Exercise goal:
Restate the records in their entirety, word for word.

Exercise data:

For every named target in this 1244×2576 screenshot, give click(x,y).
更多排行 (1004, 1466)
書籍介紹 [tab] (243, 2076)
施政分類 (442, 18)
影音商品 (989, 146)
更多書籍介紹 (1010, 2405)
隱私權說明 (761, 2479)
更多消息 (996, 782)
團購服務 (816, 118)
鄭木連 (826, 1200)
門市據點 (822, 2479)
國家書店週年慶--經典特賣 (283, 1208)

Expected output:
For every named target in this 1244×2576 screenshot, give click(x,y).
更多排行 (1004, 1466)
書籍介紹 [tab] (243, 2076)
施政分類 (442, 18)
影音商品 (989, 146)
更多書籍介紹 (1010, 2405)
隱私權說明 (761, 2479)
更多消息 (996, 782)
團購服務 (816, 118)
鄭木連 (826, 1200)
門市據點 (822, 2479)
國家書店週年慶--經典特賣 (283, 1208)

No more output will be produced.